— Begin PAGE —

[Carol T. Baines, Patricia M. Evans, and Sheila M. Neysmith, editors. Women's Caring: Feminist Perspectives on Social Welfare. Toronto: Oxford University Press, 1998.]
Often when I am brought face to face with some major something that I have consistently failed to consider in my thinking, talking, writing, acting in the world, I get a kind of aghast sense of vertigo. I think that's pretty common. And, of course, the experience of missing politically important stuff is something that happens to all of us on a regular basis no matter how careful, thoughtful, and experienced we might be, so figuring out practices to channel that vertigo into learning rather than into defensiveness and denial is pretty crucial. I'm still working on that.
Now, I think that part of what is hard about such moments is that they always indicate something about ourselves that we have been blind to, not just something out in the world, and I think that the tendency to see only the aspects that are "out there" is one that we need to work against. Nonetheless, some such moments are more surprising, in retrospect, than others because of the kind or amount of our own experience that we are revealed to have been trained into not seeing, not questioning, not knowing, not understanding.
I have been feeling a bit shocked at the ways in which two other recent books plus this one have revealed to me how underdeveloped my understanding of the social organization of caring and reproductive labour has been. Part of why it has taken me by surprise is that it is far from something I have never thought about before. On the contrary, I've thought about it a lot and understood myself to have a decent analysis of the relationship between those kinds of labour and gender. For the last half dozen years or so, partially because of the respective character of my own and my partner's participation in other kinds of labour and partially out of a sense of political responsibility for challenging the patriarchal organization of caring/reproductive labour in whatever small ways that can be done at the level of the individual relationship, I've done a little more of it than the average for men in this particular time and place. The choice to do this was based on thinking about it. The doing of it forced me to think about it more and differently. And one consequence of privilege associated with masculinity is that taking on such labour is more visible than when women do it. For one thing, this means it is more likely to be seen as labour and as notable by others than when women do it, which results in occasional instances of infuriating disapproval or, more frequently, personally discomfiting and politically inappropriate praise for doing things that we should all do just as part of being human. Of more relevance to the point I'm making here, it has also been more visible to me in certain respects, I think, than to at least some women who do the same (plus, often, much more) because the expectation of doing it wasn't trained into me as I grew up, and I still have to wrestle with moments of resentment that sometimes have quite a gendered character.

— End PAGE —
— Begin EXTRACTED DATA —

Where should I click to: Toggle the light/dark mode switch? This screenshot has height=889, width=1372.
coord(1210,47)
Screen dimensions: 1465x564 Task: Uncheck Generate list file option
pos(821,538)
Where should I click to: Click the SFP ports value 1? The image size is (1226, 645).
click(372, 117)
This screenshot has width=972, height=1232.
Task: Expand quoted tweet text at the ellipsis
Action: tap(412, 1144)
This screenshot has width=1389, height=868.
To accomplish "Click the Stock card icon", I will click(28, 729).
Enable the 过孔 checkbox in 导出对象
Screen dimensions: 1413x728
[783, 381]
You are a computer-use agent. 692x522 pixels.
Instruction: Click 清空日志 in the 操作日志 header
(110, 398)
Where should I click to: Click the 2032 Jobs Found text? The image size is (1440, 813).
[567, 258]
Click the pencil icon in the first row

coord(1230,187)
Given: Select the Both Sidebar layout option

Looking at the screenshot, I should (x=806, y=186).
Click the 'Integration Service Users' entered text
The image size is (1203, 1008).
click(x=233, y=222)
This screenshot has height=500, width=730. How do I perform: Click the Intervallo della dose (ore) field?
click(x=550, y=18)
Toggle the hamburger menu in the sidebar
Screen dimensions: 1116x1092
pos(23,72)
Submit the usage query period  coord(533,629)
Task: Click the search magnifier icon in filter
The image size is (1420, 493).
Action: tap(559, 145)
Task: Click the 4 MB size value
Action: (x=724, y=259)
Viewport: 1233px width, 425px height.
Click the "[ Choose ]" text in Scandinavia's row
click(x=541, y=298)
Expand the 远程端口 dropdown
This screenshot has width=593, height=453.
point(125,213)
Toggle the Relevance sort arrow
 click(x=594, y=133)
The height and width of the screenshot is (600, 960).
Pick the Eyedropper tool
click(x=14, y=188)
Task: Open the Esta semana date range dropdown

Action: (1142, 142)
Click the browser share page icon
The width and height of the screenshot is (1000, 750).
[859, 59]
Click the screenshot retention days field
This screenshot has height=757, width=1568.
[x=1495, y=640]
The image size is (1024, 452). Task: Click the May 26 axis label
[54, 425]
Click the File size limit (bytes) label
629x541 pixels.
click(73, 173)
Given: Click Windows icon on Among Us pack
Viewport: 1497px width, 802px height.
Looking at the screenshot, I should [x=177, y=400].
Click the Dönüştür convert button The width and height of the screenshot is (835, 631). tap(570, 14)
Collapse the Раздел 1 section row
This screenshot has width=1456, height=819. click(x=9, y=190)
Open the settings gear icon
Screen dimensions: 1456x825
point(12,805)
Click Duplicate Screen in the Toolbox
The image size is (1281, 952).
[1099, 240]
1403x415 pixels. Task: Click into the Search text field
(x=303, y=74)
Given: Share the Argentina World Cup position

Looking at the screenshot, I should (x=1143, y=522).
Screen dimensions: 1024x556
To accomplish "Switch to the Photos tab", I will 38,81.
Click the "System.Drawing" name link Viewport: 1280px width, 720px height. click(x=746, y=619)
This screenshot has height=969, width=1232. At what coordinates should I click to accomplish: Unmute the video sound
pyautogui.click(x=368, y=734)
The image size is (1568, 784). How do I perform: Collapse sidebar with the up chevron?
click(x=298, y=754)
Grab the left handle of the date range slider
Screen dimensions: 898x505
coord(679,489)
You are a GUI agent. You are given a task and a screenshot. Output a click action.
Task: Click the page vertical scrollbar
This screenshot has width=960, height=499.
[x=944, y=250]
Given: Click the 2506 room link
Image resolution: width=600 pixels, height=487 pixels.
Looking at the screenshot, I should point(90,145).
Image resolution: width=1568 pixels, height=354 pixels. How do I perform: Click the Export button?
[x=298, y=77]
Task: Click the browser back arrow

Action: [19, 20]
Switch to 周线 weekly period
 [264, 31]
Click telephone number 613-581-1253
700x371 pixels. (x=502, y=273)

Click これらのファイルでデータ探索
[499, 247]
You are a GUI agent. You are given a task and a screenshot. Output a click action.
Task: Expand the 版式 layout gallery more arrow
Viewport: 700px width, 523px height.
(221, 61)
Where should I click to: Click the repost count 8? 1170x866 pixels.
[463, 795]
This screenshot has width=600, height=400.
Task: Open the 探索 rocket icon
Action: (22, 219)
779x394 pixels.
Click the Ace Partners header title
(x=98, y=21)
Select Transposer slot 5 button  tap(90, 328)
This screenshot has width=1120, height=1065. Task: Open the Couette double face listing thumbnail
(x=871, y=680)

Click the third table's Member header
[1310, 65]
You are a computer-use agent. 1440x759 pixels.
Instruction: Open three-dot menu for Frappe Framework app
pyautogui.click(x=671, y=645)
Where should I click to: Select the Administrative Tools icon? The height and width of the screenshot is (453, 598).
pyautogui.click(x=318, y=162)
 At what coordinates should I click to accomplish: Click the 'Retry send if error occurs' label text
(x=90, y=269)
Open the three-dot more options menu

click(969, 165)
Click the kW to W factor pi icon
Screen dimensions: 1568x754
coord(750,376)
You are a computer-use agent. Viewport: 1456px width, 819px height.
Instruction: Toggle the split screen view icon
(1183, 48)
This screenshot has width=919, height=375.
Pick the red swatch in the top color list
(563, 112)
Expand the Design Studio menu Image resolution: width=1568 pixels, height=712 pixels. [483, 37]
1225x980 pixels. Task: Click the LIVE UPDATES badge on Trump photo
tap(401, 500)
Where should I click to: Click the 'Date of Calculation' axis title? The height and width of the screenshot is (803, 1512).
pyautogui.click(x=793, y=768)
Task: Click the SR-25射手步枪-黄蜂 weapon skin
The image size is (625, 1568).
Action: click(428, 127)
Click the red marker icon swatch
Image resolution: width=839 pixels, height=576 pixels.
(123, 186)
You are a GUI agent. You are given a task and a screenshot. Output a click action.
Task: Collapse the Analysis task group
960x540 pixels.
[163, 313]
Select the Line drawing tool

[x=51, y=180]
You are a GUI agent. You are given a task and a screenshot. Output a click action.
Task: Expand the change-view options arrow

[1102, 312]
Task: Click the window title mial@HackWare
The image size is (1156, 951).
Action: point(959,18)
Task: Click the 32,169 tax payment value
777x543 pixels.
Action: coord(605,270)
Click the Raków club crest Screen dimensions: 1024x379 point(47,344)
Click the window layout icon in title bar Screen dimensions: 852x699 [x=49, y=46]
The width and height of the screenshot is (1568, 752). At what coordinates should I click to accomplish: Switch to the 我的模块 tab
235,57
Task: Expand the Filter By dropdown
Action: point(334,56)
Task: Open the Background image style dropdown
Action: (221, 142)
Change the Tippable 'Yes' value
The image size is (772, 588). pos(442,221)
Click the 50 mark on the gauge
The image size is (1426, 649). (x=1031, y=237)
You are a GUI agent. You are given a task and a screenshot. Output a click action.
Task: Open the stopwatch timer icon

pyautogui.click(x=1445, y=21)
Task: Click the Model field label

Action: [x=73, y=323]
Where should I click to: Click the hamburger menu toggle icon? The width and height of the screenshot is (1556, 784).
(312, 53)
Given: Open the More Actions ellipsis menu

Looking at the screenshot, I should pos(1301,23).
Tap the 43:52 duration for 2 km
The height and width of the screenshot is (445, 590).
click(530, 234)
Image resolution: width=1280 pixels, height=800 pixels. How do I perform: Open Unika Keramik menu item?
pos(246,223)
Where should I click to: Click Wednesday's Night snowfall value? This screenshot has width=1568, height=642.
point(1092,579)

— End EXTRACTED DATA —

> WORK TO DO
**A)** Answer these about the review, one answer per line:
(i) Which publisher issued Women's Caring, and in what city?
(ii) Besides this one, how many other recent books does the writer say exposed the gap in their understanding?
(iii) For about how long has the writer done more caring and reproductive labour than the average for men?
**B)** Pull out the passage of the review from "Now, I think" up to and including "knowing, not understanding.", word for word.

> FINAL ANSWERS
**A)**
(i) Oxford University Press, in Toronto.
(ii) Two.
(iii) The last half dozen years or so.

**B)**
Now, I think that part of what is hard about such moments is that they always indicate something about ourselves that we have been blind to, not just something out in the world, and I think that the tendency to see only the aspects that are "out there" is one that we need to work against. Nonetheless, some such moments are more surprising, in retrospect, than others because of the kind or amount of our own experience that we are revealed to have been trained into not seeing, not questioning, not knowing, not understanding.